Too often in our society, we’re taught that being sick is weakness. We have to achieve and meet our responsibilities no matter how we feel, and no matter the risk to others who might contract an illness from us. But how much good are we doing ourselves and others if we push to go to school or work when we’re sick? I don’t know if there is a solution, but I do wish things would change.

Holiday Stress

Sometimes holiday gatherings aren’t the fun, happy times we wish they could be. For a lot of people, the stress of the holidays leads to conflict during get-togethers, even if the rest of the year everyone gets along fine. On the other hand, sometimes the holidays force us to see family members we prefer to avoid because the relationship is strained to say the least.
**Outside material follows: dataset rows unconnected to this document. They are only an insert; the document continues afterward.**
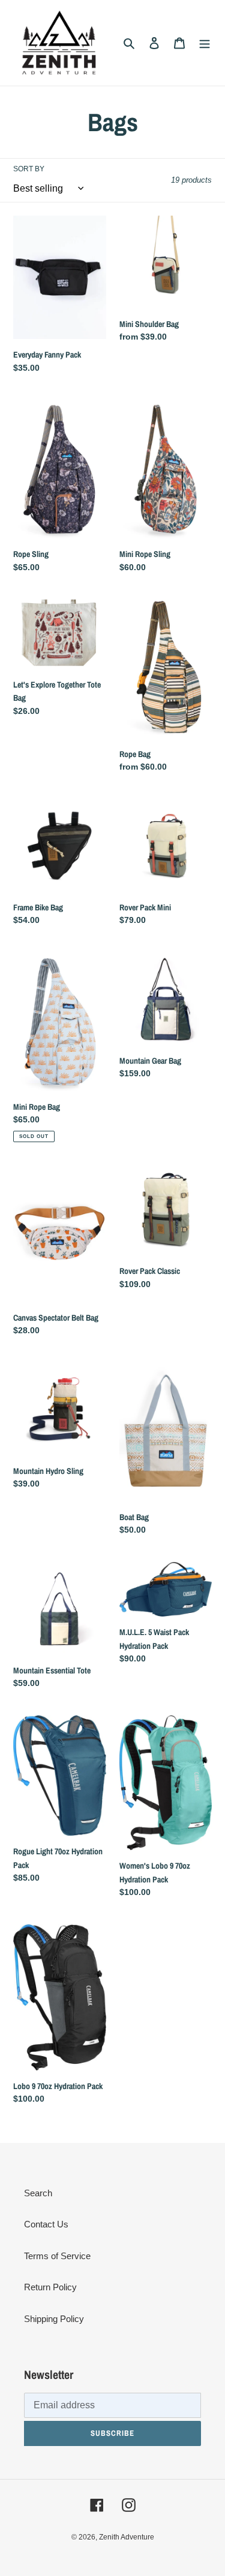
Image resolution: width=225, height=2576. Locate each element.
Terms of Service (57, 2256)
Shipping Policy (54, 2319)
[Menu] (204, 43)
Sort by (28, 169)
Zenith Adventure (126, 2537)
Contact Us (46, 2224)
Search (38, 2193)
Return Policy (50, 2287)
For some people, seeing family during the holidays is dangerous, and yet they are given no choice about spending a day among people who hate them for being who they are. Or, instead, they might be banned from seeing relatives with whom they wish they could have contact.

No matter how close a family is, minor conflicts are common, and during the holidays those things might become magnified by stress, fatigue, and other factors. Things that generally have little or no effect on us become the spark that ignites an argument. Feelings might be hurt. Things might be said that can’t be taken back.

The holidays are meant to be a time of happiness and joy, and in many ways they are for many of us. But no matter what our circumstances are, there are bound to be difficulties during the holiday season.

After the season comes to an end and we no longer have to face these gatherings, it’s time to take care of ourselves. Process how the season went. Spend time with people you care about who help you feel happy and calm. Spend time alone, resting and doing things that relax you.

If those aren’t enough, consider speaking with a professional or calling a hotline. Reaching out for help is always okay if you need it.

And remind yourself that the holidays are over, and better days are coming.